The Newman Club — a Catholic student group — at University of Anchorage, Alaska was sent a shipment from the Scrivners, in the green and gold school colors of the campus.
Garrett Rossing, president of the UAA Newman Club said he would distribute them to club members who “didn’t have a rosary or perhaps needed another.” As for the rest, they plan to distribute them around the campus to others who might want one.
“We really appreciate what Tom did for us,” Rossing said, “and we’ll keep his ministry in our prayers.”
Tom Scrivner, who was an assistant superintendent of secondary education in El Paso, said he and his wife have blanketed colleges in Texas and beyond with rosaries. He and Ronda are Baylor University graduates, and all three of their daughters graduated from Texas Tech, so the ministry began there.

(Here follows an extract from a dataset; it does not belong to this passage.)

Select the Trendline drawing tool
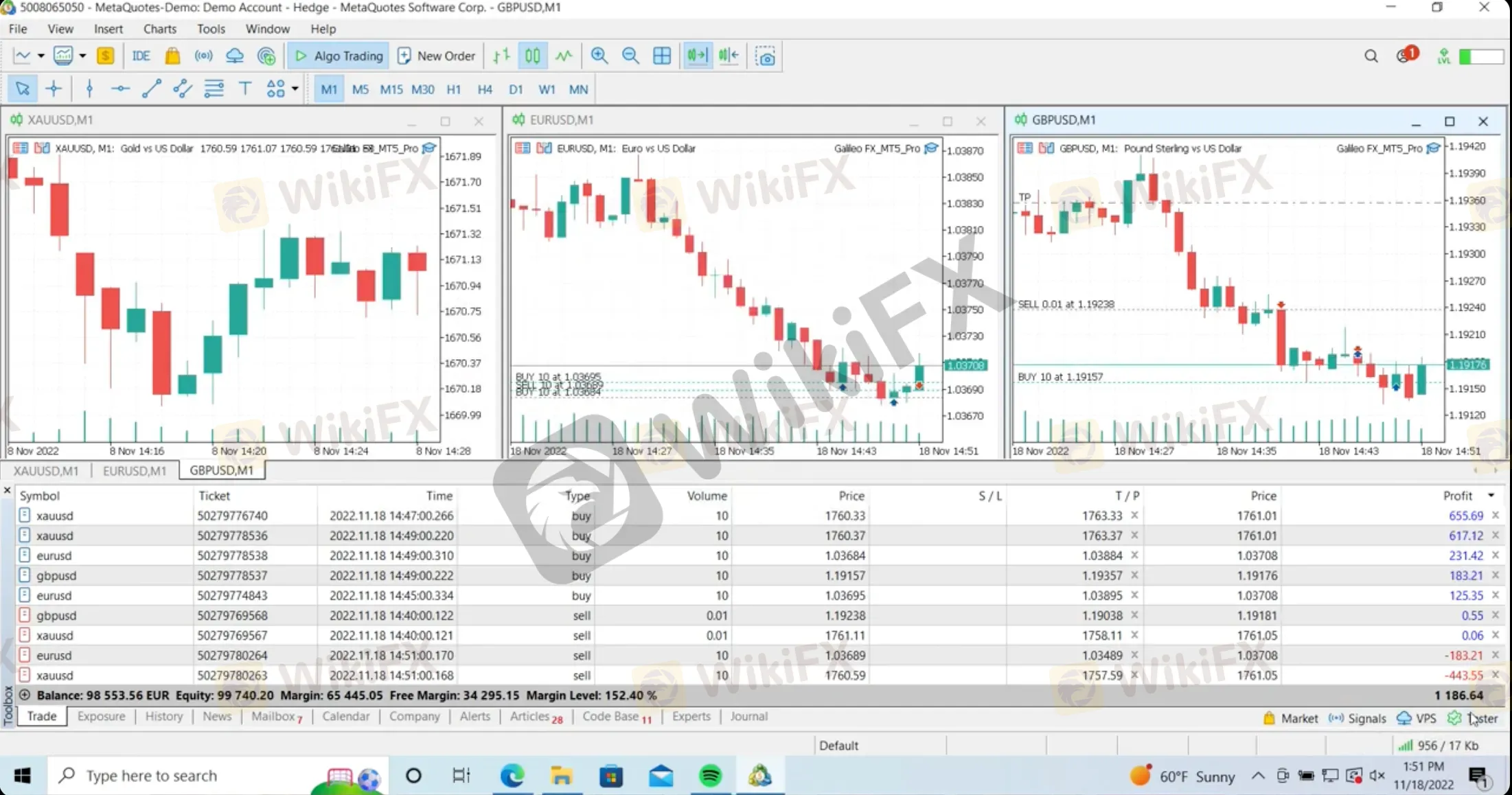Viewport: 1512px width, 795px height. (152, 89)
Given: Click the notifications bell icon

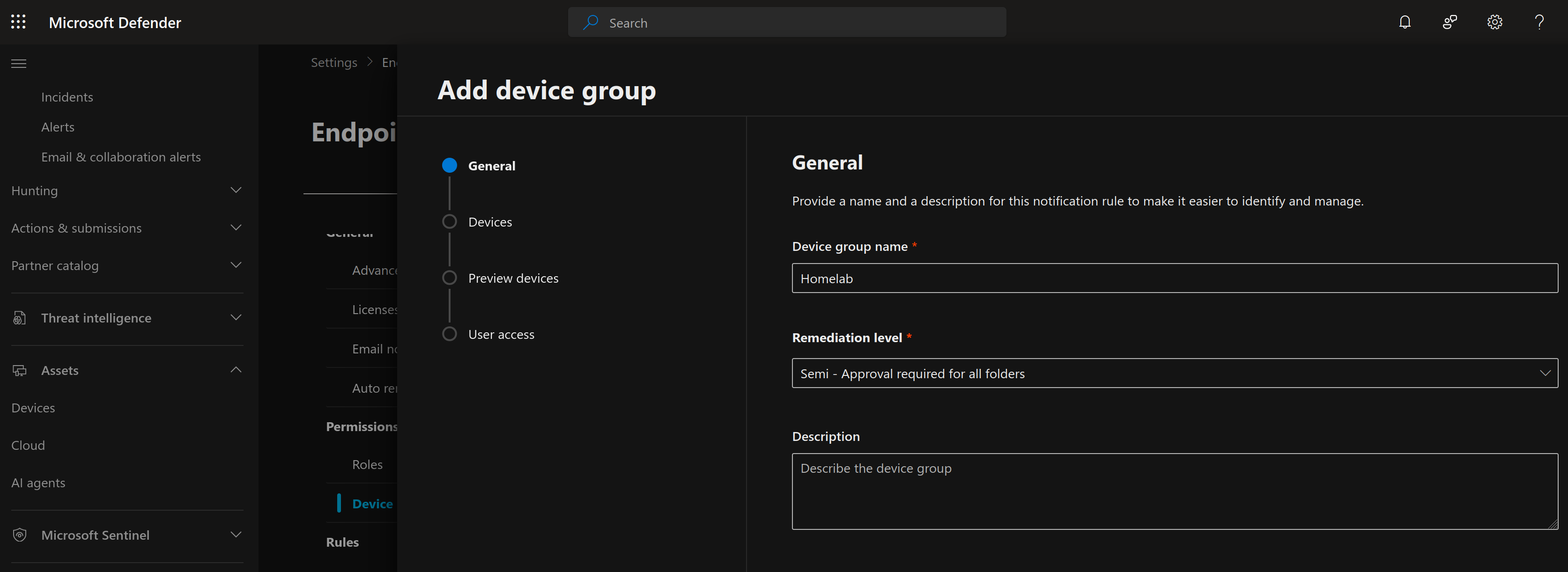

It all started when a neighbor’s wife died, and left behind beads and materials from her own rosary-making effort. The Scrivners offered to take the left-over materials, and a mission was born, dedicated to their daughter, who was a teacher in Atlanta.
“The death of a child is a very heart-wrenching thing for a parent, both emotionally and spiritually,” Scrivner said. The rosary project has become an outlet.
“I started the project,” he added, “but Ronda likes to tell everybody that I became management and she became labor.”
He estimates he and his wife, both in their 70s now, have made over 11,000 rosaries, in school colors usually donated to Newman centers. More than 50 universities have received the rosaries.
But they haven’t stopped there.
“The chaplain at the hospital in El Paso loves to have our rosaries to give to newborns in pink and blue,” Scrivner said. “He’ll call and say, ‘Could you please make me more?’”
And lately, the Scrivners sent some to Africa with people traveling to Rwanda and Nigeria.
“A lady from Rwanda told me, ‘My people will cherish these. They have nothing.’”
Ronda Scrivner is a retired English teacher. One of their daughters is an assistant district attorney and one works for the University of Texas.
Tom Scrivner said sometimes people offer to help defray costs, and he tells them, “No, you can’t pay us for anything. This is God’s work.”